Passion simple d’Annie Ernaux
Elle attend. Elle attend qu’il lui téléphone, elle attend leur prochain rendez-vous. Toutes ses journées, toutes ses heures, toutes ses minutes sont tendues vers cette attente. Elle craint même de passer l’aspirateur car avec le bruit, elle pourrait rater son coup de fil.
Elle n’explique pas vraiment pourquoi lui, pourquoi il la met dans cet état mais le sait-on vraiment ? Cet homme reste un étranger mais elle écrit :
» J’avais le privilège de vivre depuis le début, constamment, en toute conscience, ce qu’on finit toujours par découvrir dans la stupeur et le désarroi : l’homme qu’on aime est un étranger ».
J’avais entendu dire que l’ écriture d’Annie Ernaux allait à l’essentiel, était sans fioriture, était une écriture à l’os. Comme j’aime me perdre dans les digressions de Philippe Jaenada, dans les longues phrases de Stefánsson, j’avais peur de ne pas accrocher. Et puis j’ai ouvert Passion simple et j’ai aimé son honnêteté, son regard sans fard, son extraordinaire justesse. J’ai aussi été frappée par son analyse du temps. J’ai mis longtemps à me décider à lire Annie Ernaux (pourquoi ? je ne sais pas vraiment ) mais quel bonheur de lectrice de penser à tous les livres de cette écrivaine qu’il me reste à découvrir.
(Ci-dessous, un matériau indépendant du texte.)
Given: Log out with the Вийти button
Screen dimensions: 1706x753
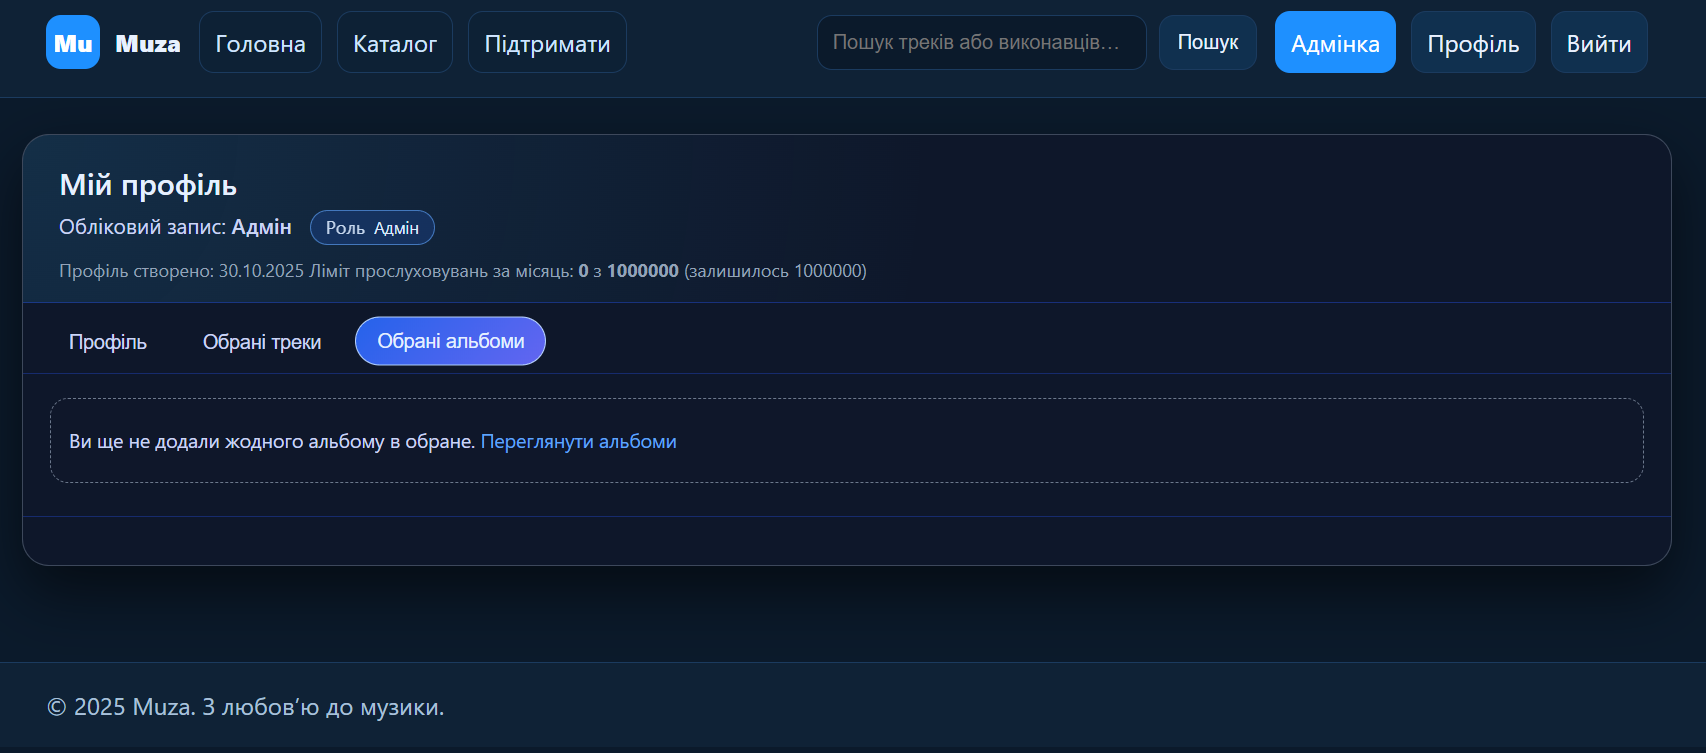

It’s a sin : une série chorale à Londres dans les années 80
J’aime les mini-séries (pas de risque de saison de trop, une intensité dramatique rassemblée sur quelques épisodes) et It’s a sin qui suit le destin d’un groupe de jeunes garçons homosexuels qui s’installent à Londres et qui va être frappé de plein fouet par le sida en est une.
J’ai aimé retourner dans les années 80, j’ai aimé la bande son, je me suis attachée à chacun des personnages, j’ai aimé le ton qui oscille entre rires et larmes. Après Years and years qui j’avais encore plus aimé car peut être plus ambitieux encore, le scénariste gallois Russel T. Davies confirme son talent à nous raconter une histoire chorale.
A voir pour le casting, pour l’énergie, pour se souvenir ou pour apprendre comment les malades du sida étaient vus et traités comme des pestiférés, pour l’analyse psychologique des personnages toujours très fine.
Bagdad Central : un thriller dans l’Irak occupé
Encore une mini-série puisque Bagdad Central ne compte que 6 épisodes de 47 minutes. Elle qui nous plonge en Irak en 2003, à l’époque où le pays était occupé par la Coalition (portée par les Etats-Unis et la Grande-Bretagne) après le renversement du régime de Saddam Hussein.
La grande découverte de Bagdad Central pour moi c’est l’acteur principal, Waleed Zuaiter. Comme dans certains romans, le scénariste britannique Stephen Butchard mêle drame intimiste (un homme tente de retrouver sa fille, étudiante) et page de l’histoire (pas de plus glorieuses, plongé au coeur d’un Bagdad sous contrôle américain et anglais, on se demande un peu sous quel prétexte des puissances occidentales s’octroient le droit de tout contrôler et on comprend comment mille et une situations quotidiennes peuvent entraîner la rancoeur, la colère voire la haine des irakiens).
J’ai aimé me sentir un peu perdue entre les luttes d’influence entre américains, anglais, mercenaires et irakiens, dans cette intrigue dont on saisait les tenants et les aboutissants au fil des épisodes. J’ai aimé aussi le portrait de ce père, cet homme ni tout blanc ni tout noir, qui aimerait se racheter des erreurs de son passé (son fils, opposant au régime de Sadam Hussein, a été exécuté) et « sauver » ce qu’il reste de sa famille. Bagdad Central est aussi le tableau d’une société où tout le monde soupçonne tout le monde, où le sentiment de sécurité n’existe plus, où chacun est tenté de se faire justice soi même quand tout dysfonctionne.
Tendu mais mélancolique aussi parfois, Bagdad Central montre une poignée d’hommes et de femmes rêvant de liberté après la fin d’une dictature mais soumis à une réalité loin de leurs idéaux.